Lapisan akar rumput adalah yang paling mudah terprovokasi.

Pekerja mengikuti simulasi pemungutan dan penghitungan suara TPS dalam pemilihan kepada daerah (Pilkada) serentak, di Gedung Komisi Pemilihan Umum, Jakarta, Selasa (7/4).
Foto: Republika/Agung Supriyanto
Pekerja mengikuti simulasi pemungutan dan penghitungan suara TPS dalam pemilihan kepada daerah (Pilkada) serentak, di Gedung Komisi Pemilihan Umum, Jakarta, Selasa (7/4).

REPUBLIKA.CO.ID, JAKARTA -- Radikalisme sangat rentan terjadi di tengah masyarakat yang  emosi. Karena itu sekecil apapun provokasi yang bisa menyulut terjadinya radikalisme harus diantisipasi atau bahkan dienyahkan, terutama saat bangsa Indonesia tengah melaksanakan pesta demokrasi. Apalagi provokasi itu berbau suku, agama, ras, dan antargolongan (SARA).

“Sebagai negara majemuk, potensi munculnya radikalisme di tengah masyarakat sangat tinggi, apalagi jelang digelarnya Pilkada Serentak. Karena itu, pemerintah, terutama Badan Nasional Penanggulangan Terorisme (BNPT) mesti mewaspadai kemungkinan itu sedini mungkin,” ujar salah satu kelompok ahli BNPT, Prof Dr Syaiful Bakhri, Kamis (1/2).

Menurutnya, masyarakat itu terbagi dalam tiga lapisan yaitu elite, menengah, dan akar rumput (bawah). Dari ketiga lapisan itu, lapisan akar rumput yang paling mudah terprovokasi, sementara kalangan elite adalah kelompok yang bisa memprovokasi, sedangkan kelompok menengah relatif netral dan tidak terlalu mempersoalkan siapa yang mau jadi pemimpin.

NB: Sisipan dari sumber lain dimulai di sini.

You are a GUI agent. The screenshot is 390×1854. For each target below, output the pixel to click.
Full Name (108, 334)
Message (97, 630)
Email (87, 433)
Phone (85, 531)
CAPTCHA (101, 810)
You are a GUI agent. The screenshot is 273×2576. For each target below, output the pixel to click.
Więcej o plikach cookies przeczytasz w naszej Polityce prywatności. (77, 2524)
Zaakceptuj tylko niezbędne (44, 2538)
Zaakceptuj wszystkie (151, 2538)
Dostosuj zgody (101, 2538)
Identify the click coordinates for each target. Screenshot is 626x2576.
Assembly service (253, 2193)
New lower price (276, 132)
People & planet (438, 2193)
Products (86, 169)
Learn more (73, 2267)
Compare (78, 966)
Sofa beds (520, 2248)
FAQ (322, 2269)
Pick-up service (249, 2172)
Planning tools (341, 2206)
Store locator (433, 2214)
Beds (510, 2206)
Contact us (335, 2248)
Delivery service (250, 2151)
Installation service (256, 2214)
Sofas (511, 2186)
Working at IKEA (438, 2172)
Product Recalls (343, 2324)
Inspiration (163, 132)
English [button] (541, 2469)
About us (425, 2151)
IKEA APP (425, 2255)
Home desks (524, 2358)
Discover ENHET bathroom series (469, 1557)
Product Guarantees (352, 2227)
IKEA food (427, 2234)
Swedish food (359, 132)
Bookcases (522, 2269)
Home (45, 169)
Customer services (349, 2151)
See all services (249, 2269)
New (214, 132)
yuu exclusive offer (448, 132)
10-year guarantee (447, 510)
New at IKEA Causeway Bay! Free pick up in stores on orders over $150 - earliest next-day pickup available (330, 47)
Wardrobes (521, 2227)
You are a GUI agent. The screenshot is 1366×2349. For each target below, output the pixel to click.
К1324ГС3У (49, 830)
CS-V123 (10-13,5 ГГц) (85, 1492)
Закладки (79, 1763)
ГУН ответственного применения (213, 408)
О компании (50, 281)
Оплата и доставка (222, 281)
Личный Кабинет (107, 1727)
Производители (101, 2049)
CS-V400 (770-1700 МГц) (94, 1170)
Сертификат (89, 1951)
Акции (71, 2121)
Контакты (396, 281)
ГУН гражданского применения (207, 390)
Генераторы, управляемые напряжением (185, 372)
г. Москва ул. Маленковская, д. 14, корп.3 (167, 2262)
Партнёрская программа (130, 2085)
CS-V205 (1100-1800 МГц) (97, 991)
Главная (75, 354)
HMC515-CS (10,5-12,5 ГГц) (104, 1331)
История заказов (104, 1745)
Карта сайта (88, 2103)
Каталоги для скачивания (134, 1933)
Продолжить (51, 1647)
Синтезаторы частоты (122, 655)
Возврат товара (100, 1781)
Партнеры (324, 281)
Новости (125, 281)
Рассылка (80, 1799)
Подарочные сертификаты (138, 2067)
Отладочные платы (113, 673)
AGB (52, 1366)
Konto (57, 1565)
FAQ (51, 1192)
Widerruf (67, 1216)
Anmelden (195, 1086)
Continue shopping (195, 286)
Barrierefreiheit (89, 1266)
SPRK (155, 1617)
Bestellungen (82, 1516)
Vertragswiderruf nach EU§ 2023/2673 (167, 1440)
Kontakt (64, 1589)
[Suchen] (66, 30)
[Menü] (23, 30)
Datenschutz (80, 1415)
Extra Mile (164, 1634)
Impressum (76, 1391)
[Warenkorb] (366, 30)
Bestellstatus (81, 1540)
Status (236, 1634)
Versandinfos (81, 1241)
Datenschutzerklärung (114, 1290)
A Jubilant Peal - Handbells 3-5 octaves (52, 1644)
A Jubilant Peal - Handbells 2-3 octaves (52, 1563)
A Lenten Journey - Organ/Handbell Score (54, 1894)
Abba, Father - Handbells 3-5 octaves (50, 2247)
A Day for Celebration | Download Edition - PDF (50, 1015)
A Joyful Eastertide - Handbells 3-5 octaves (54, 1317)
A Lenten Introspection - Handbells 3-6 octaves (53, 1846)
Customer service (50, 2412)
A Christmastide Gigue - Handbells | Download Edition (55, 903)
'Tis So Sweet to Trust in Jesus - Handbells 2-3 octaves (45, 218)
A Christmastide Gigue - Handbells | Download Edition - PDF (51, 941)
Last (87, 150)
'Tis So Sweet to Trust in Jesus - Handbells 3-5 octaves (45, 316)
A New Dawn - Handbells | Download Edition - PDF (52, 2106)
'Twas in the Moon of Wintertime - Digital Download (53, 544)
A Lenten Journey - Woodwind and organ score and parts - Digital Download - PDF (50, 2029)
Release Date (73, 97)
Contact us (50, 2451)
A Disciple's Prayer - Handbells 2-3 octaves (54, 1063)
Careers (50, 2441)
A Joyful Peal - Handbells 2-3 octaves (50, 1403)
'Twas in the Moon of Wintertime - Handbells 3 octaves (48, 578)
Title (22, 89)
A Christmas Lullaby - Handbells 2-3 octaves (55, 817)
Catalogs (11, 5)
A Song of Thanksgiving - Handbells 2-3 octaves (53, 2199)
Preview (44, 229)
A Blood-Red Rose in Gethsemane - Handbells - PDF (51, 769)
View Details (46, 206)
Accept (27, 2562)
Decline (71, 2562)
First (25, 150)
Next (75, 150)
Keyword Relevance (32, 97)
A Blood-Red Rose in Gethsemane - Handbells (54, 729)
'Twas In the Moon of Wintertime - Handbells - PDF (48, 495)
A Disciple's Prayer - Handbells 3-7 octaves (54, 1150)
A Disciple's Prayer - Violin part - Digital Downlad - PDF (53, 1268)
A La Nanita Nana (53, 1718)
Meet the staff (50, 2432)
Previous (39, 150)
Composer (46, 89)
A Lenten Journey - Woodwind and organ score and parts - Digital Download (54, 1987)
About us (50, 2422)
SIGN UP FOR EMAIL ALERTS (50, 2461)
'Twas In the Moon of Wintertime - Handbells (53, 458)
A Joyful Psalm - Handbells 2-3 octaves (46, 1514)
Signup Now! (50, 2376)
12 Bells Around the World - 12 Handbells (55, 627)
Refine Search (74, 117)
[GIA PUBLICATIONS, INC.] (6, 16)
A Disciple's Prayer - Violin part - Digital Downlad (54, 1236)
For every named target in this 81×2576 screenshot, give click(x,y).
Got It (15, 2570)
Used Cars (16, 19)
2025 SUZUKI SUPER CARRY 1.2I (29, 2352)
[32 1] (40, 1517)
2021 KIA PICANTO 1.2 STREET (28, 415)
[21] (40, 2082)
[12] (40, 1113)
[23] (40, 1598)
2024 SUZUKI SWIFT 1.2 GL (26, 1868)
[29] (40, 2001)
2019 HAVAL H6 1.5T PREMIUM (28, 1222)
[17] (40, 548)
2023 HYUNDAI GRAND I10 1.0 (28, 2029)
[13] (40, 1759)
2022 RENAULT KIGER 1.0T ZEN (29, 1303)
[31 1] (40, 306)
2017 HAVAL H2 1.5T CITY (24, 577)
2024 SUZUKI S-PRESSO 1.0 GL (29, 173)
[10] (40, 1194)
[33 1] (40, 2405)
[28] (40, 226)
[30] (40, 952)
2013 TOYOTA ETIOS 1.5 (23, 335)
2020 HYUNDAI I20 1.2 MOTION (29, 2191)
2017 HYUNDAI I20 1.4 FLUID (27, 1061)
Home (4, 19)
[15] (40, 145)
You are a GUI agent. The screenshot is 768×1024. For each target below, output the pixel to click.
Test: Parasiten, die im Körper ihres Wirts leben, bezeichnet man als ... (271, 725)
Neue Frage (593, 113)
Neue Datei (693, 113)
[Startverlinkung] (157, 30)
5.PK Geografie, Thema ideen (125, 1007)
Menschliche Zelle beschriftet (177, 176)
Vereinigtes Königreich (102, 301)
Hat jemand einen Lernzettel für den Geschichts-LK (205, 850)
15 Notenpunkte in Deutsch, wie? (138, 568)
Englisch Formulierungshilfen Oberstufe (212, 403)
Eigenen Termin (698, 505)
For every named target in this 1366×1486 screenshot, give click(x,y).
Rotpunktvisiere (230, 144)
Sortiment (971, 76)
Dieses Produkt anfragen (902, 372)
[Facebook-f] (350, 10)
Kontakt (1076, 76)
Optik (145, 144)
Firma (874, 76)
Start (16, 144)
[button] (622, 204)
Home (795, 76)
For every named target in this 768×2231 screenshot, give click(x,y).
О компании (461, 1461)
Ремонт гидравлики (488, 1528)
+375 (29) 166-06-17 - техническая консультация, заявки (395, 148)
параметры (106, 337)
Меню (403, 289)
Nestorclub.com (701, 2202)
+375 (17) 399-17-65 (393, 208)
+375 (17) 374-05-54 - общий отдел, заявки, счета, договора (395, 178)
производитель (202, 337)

“Kalangan kelas atas biasanya punya desain untuk mempertahankan posisi mereka. Caranya dengan masuk partai politik dan pergaulan elite lainnya. Meski jumlahnya sedikit, kalangan atas yang memiliki uang inilah yang bisa kerjasama atau membiayai provokator,” jelas pria yang juga rektor Universitas Muhammadiyah Jakarta (UMJ) ini.

Karena itu, ia mengajak seluruh masyarakat untuk mewaspadai terjadinya provokasi dan kampanye hitam, apalagi mengatasnamakan SARA dalam Pilkada Serentak nanti. Semua harus sepakat untuk mempertahankan kondisi seperti sekarang ini yaitu Indonesia damai, tenteram dan bahagia, sebagai kepentingan nasional yang mutlak.

Selama ini, lanjut Syaiful, Indonesia sudah berjalan dengan baik dan telah berpengalaman menjalankan pesta demokrasi terbuka, baik itu Pilkada, Pemilu Legislatif, dan Pemilihan Presiden (Pilpres), sebanyak empat periode. Dalam pengalamannya, pada penyelenggaraan pesta demokrasi itu selalu terjadi gesekan tapi tidak menimbulkan konflik yang bersifat nasional, tapi hanya kedaerahan.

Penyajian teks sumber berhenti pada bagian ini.